### Problem details:
Print the entire excerpt about Alice Waters and Chez Panisse word for word.

### Text block:
•••••

The United States of Arugula (21 page)

Future restaurateur and food evangelist Alice Waters (center) lets her hair down with friend Judi Johnson and boyfriend Tom Luddy, 1968.

Just because you’re a revolutionary doesn’t mean your idea of a good meal should be Chef Boyardee ravioli reheated in a dog dish.

—Alice Waters, circa late 1960s, per her friend Tom Luddy

I’m the headwaiter. This is a vegetarian restaurant only, we serve no animal flesh of any kind. We’re not only proud of that—we’re smug about it.

—Michael Palin,
Monty Python’s Flying Circus,
“Restaurant Sketch”


THE MIXED-GREEN SALADS—FOR SURE, YOU CAN BLAME ME FOR THEM,” SAYS ALICE
Waters. “We were doing those very early on. I think lettuce was my first passion. I was bringing seeds over in the early seventies from France and planting ’em in my backyard, wanting a French kind of salad, with frisée and mâche. I’m sure I have contributed to the awful demise of the concept of mesclun, just by promoting it in many, many, many ways. And now, of course, one of those big companies has grabbed on to the idea, and they cut up big lettuces and put ’em in a bag, mix ’em up, and call ’em mesclun. Who is it—Dole pineapple or somebody?”

Well, Dole actually uses the term “Salad Blends,” but the point is, Waters, beneath the veil of self-effacement, is taking credit, rather than blame, for transforming the American concept of salad from shredded iceberg and tomato wedges to a jungly mixture of whole, just-picked tiny leaves of various textures, shapes, hues, and flavors.

Waters’s restaurant, Chez Panisse, which opened in 1971, has some legitimate claim to being the most influential dining establishment in America since Le Pavillon, and there are many more things for which she and/or it can take credit: the mantra of “fresh, local, seasonal ingredients” now chanted by any chef or home cook of integrity; the high profile the organic movement currently enjoys, particularly where professional cooks are concerned; the popularization of such gourmet name brands as Laura Chenel’s Chèvre and Niman Ranch meats; the formalization of the position of “forager,” the person at a restaurant whose job it is to seek out the best local ingredients and establish working relationships with farmers and suppliers; and the early careers of, to name but a few chefs of national reputation, Jeremiah Tower, Judy Rodgers, Deborah Madison, Mark Miller, Paul Bertolli, Jonathan Waxman, Mark Peel, and Joyce Goldstein.

•••••

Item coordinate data
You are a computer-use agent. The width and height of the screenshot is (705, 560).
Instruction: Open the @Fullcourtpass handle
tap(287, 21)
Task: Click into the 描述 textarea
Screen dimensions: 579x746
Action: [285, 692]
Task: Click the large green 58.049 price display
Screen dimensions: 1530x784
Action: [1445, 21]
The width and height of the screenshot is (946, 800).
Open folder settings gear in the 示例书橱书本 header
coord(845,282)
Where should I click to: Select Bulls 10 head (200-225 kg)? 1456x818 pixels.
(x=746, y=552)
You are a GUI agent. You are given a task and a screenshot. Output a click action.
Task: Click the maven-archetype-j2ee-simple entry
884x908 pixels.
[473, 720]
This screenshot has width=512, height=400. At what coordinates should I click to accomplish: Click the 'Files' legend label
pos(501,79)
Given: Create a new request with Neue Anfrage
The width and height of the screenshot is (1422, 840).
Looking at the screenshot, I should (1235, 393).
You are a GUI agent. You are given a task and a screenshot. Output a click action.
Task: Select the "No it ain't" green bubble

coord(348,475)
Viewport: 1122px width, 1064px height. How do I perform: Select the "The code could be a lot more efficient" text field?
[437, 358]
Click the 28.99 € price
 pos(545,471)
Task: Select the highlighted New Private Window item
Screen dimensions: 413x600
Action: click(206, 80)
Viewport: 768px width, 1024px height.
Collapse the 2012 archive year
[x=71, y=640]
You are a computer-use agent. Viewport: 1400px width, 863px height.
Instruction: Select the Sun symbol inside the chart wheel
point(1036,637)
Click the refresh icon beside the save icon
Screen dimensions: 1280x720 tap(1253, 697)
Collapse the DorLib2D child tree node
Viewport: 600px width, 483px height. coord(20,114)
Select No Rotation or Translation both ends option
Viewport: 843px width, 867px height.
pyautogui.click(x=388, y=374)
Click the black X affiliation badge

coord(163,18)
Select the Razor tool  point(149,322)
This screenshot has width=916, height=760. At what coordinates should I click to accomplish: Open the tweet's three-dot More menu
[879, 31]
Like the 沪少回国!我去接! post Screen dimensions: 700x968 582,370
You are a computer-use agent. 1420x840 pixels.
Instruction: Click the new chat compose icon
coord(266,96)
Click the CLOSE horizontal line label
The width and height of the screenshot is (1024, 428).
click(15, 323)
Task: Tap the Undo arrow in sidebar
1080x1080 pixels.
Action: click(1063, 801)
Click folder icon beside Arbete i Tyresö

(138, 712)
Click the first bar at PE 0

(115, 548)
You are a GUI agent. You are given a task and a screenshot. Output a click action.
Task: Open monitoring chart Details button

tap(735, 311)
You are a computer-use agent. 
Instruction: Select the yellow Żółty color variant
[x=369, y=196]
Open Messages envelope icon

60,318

•••••

### The solution:
The United States of Arugula (21 page)

Future restaurateur and food evangelist Alice Waters (center) lets her hair down with friend Judi Johnson and boyfriend Tom Luddy, 1968.

Just because you’re a revolutionary doesn’t mean your idea of a good meal should be Chef Boyardee ravioli reheated in a dog dish.

—Alice Waters, circa late 1960s, per her friend Tom Luddy

I’m the headwaiter. This is a vegetarian restaurant only, we serve no animal flesh of any kind. We’re not only proud of that—we’re smug about it.

—Michael Palin,
Monty Python’s Flying Circus,
“Restaurant Sketch”


THE MIXED-GREEN SALADS—FOR SURE, YOU CAN BLAME ME FOR THEM,” SAYS ALICE
Waters. “We were doing those very early on. I think lettuce was my first passion. I was bringing seeds over in the early seventies from France and planting ’em in my backyard, wanting a French kind of salad, with frisée and mâche. I’m sure I have contributed to the awful demise of the concept of mesclun, just by promoting it in many, many, many ways. And now, of course, one of those big companies has grabbed on to the idea, and they cut up big lettuces and put ’em in a bag, mix ’em up, and call ’em mesclun. Who is it—Dole pineapple or somebody?”

Well, Dole actually uses the term “Salad Blends,” but the point is, Waters, beneath the veil of self-effacement, is taking credit, rather than blame, for transforming the American concept of salad from shredded iceberg and tomato wedges to a jungly mixture of whole, just-picked tiny leaves of various textures, shapes, hues, and flavors.

Waters’s restaurant, Chez Panisse, which opened in 1971, has some legitimate claim to being the most influential dining establishment in America since Le Pavillon, and there are many more things for which she and/or it can take credit: the mantra of “fresh, local, seasonal ingredients” now chanted by any chef or home cook of integrity; the high profile the organic movement currently enjoys, particularly where professional cooks are concerned; the popularization of such gourmet name brands as Laura Chenel’s Chèvre and Niman Ranch meats; the formalization of the position of “forager,” the person at a restaurant whose job it is to seek out the best local ingredients and establish working relationships with farmers and suppliers; and the early careers of, to name but a few chefs of national reputation, Jeremiah Tower, Judy Rodgers, Deborah Madison, Mark Miller, Paul Bertolli, Jonathan Waxman, Mark Peel, and Joyce Goldstein.